Data from Savills has confirmed what many already suspected: Britain's out-of-town retail parks are effectively at full capacity. Cara Imbrailo, partner in the real estate team of law firm Charles Russell Speechlys, explains the implications for fashion retailers.
Britain’s out-of-town retail parks are full. The latest data from Savills, published on 16 June, shows there is just 1.8% of the country’s 407m sq ft retail park estate vacant.
The picture Savills paints tallies closely with what we see in practice. Shopping habits have shifted fundamentally and, while the rise of ecommerce has been well documented, the thriving retail park market is clear evidence that people still want to shop in person. When they do, convenience is a priority: they want to drive to a single destination with ample and free parking, sort out the food shop, pick up clothes for the kids, plants for the garden, grab a coffee and get on with their day. Retail parks deliver that convenience in a way the traditional high street increasingly cannot. They also complement ecommerce rather than compete with it: many retail park stores now double as click-and-collect points and returns hubs, effectively becoming hybrid spaces that blend physical retail with online operations.
But the squeeze on space is not driven by convenience alone. That hybrid model, where a single unit serves both as a shop floor and as fulfilment infrastructure, impacts on how much space retailers need. A fashion retailer operating a 20,000 sq ft retail park unit can comfortably carve out room for online order processing, last-mile dispatch and returns handling without compromising the in-store experience. On a traditional high street, that trade-off is harder to make. The result is that retailers now need more square footage per store than they did even five years ago, which only intensifies competition for the limited remaining supply.
Who is taking space on retail parks?
The occupier mix on retail parks has evolved, too. For years, the majority were bulky goods retailers, selling furniture, carpets and DIY. Then discount grocery chains expanded aggressively into out-of-town locations.

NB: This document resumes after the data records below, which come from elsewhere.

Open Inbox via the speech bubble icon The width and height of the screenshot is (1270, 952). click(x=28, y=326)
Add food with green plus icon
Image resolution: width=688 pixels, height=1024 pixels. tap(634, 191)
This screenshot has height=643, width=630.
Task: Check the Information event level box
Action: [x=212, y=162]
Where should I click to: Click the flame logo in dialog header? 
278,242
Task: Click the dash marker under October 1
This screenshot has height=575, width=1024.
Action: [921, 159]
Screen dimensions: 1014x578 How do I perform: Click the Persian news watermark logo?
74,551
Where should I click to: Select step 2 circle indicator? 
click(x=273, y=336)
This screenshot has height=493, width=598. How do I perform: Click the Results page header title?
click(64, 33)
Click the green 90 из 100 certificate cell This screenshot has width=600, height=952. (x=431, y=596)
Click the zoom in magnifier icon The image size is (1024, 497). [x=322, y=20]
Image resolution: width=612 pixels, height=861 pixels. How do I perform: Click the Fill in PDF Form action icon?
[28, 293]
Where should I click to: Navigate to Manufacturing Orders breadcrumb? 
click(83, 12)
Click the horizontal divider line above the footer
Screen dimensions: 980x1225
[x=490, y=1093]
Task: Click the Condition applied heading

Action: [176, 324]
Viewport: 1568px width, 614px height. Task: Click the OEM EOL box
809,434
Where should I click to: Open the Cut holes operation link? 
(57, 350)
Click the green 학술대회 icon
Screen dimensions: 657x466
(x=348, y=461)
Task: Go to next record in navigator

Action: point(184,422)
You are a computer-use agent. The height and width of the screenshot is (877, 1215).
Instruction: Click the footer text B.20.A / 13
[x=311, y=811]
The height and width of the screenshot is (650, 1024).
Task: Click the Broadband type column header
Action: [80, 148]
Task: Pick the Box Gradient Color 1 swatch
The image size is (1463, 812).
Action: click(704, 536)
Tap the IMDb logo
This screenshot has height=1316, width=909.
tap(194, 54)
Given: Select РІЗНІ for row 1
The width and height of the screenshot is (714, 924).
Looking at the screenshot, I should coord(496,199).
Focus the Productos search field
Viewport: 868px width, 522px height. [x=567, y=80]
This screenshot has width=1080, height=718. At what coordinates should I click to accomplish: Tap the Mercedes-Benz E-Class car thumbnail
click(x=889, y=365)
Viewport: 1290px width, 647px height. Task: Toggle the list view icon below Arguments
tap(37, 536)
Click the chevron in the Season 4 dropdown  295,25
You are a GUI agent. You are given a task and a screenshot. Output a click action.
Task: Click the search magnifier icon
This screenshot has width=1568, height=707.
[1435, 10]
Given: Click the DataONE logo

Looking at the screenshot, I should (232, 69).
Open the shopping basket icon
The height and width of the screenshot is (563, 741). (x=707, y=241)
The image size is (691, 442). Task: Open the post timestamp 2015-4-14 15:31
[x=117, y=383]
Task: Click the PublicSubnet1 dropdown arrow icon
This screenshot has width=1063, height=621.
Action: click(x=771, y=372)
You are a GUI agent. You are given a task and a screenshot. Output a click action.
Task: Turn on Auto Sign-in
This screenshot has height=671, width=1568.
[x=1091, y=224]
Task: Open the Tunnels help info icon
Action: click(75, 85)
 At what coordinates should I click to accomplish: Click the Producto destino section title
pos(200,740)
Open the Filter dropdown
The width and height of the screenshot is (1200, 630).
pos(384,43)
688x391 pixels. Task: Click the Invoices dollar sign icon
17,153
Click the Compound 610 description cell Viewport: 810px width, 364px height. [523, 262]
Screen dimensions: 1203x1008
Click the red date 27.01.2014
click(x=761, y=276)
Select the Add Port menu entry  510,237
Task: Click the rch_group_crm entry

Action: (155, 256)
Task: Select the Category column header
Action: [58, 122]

And now more traditional high street names, including fashion brands, are clamouring for space. Marks & Spencer, Next, Primark and TK Maxx are now well-established retail park occupiers and are being joined by brands not traditionally associated with out-of-town retail locations – including Flannels, part of Frasers Group, who have opened large-format stores at major parks includes Fosse Park in Leicester and Hotel Chocolat who are actively targeting retail parks and drive-to destination sites across the UK, often also featuring dedicated cafés. The pandemic accelerated this shift: shoppers who might previously have stuck to high streets or shopping centres became more comfortable with out-of-town retail during lockdowns, and many never went back.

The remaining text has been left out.